Exercise objective: How many lines of the records hold the string "icon"? Reply with the number alone.

Data for processing:
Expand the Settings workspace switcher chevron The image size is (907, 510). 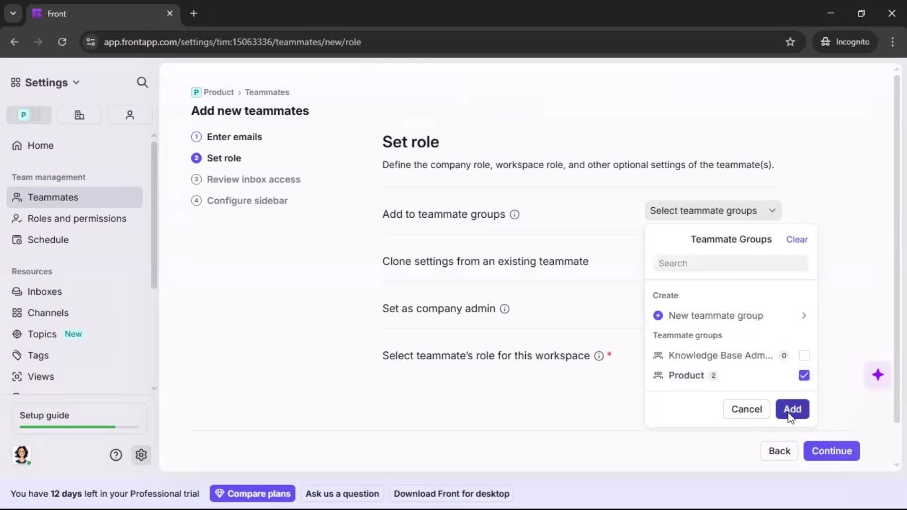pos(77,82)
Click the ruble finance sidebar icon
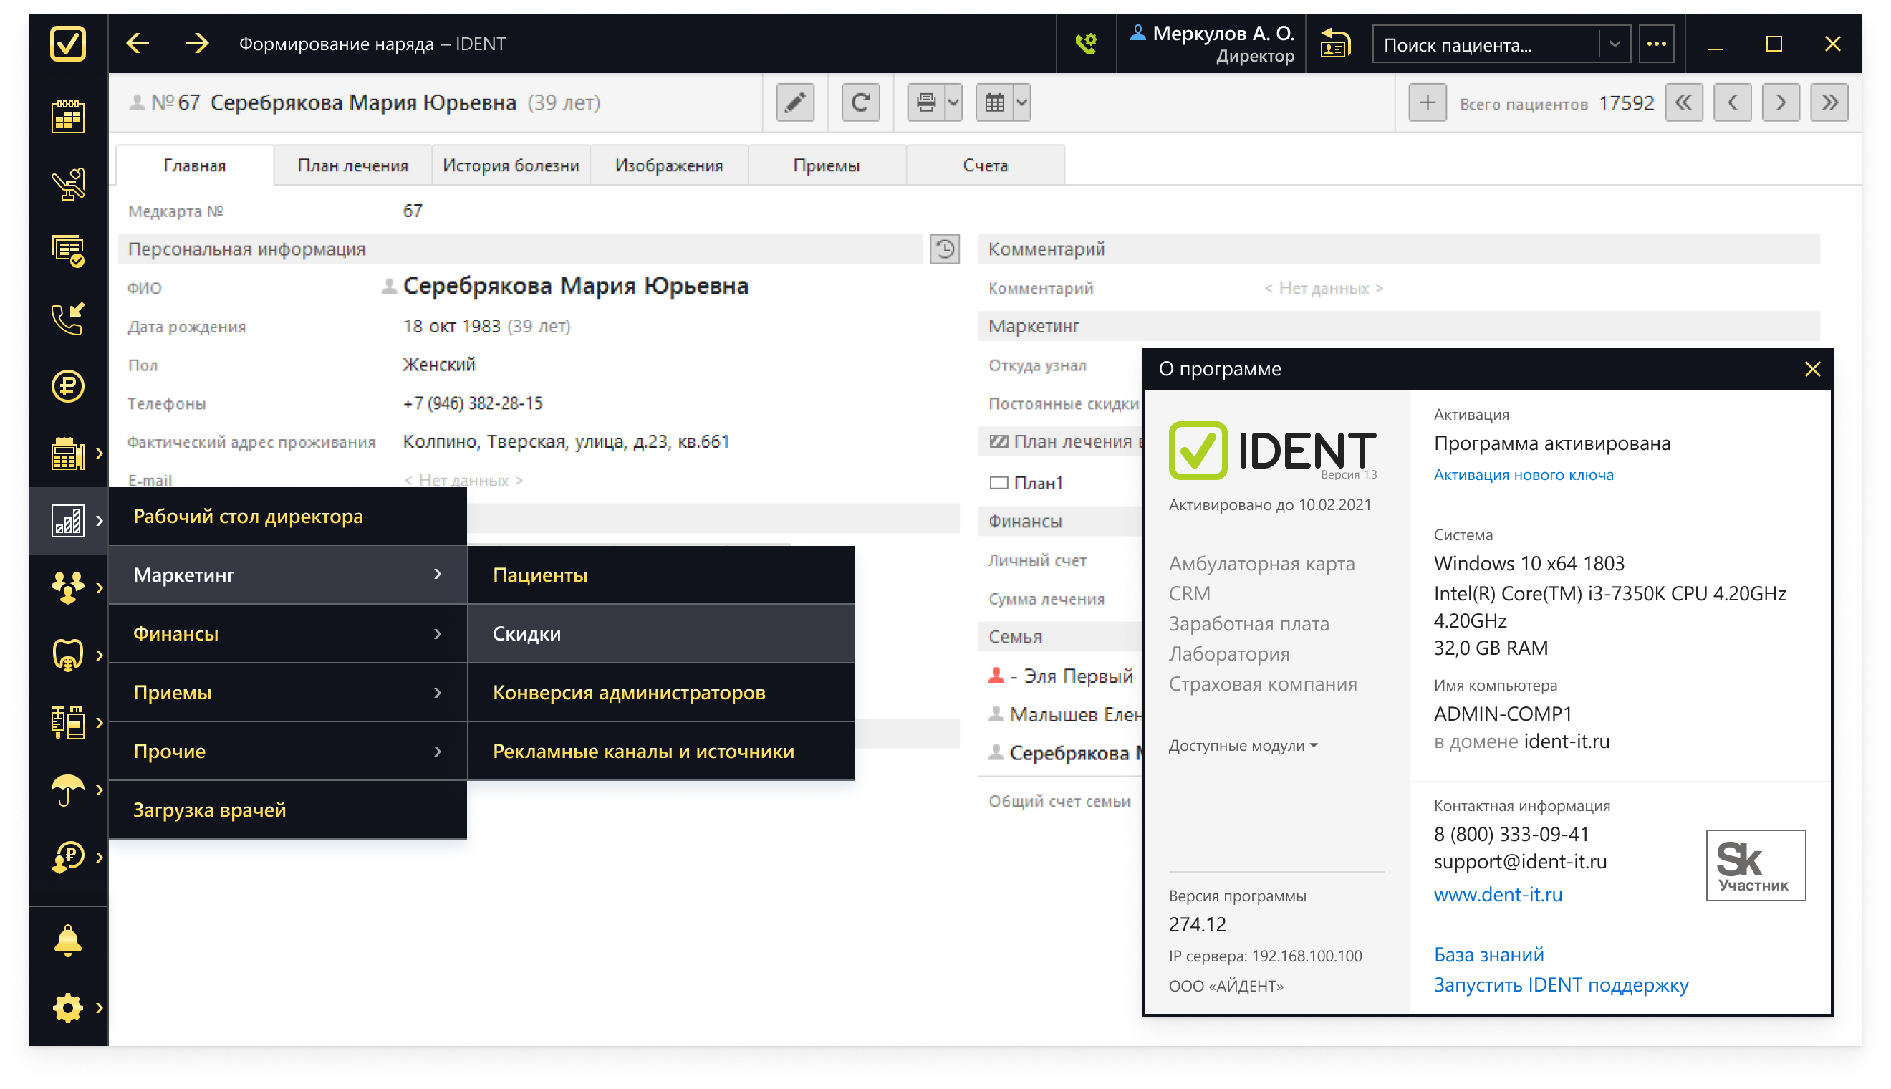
--
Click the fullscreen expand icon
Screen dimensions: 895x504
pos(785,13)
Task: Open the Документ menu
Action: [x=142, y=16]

Problem solution: 2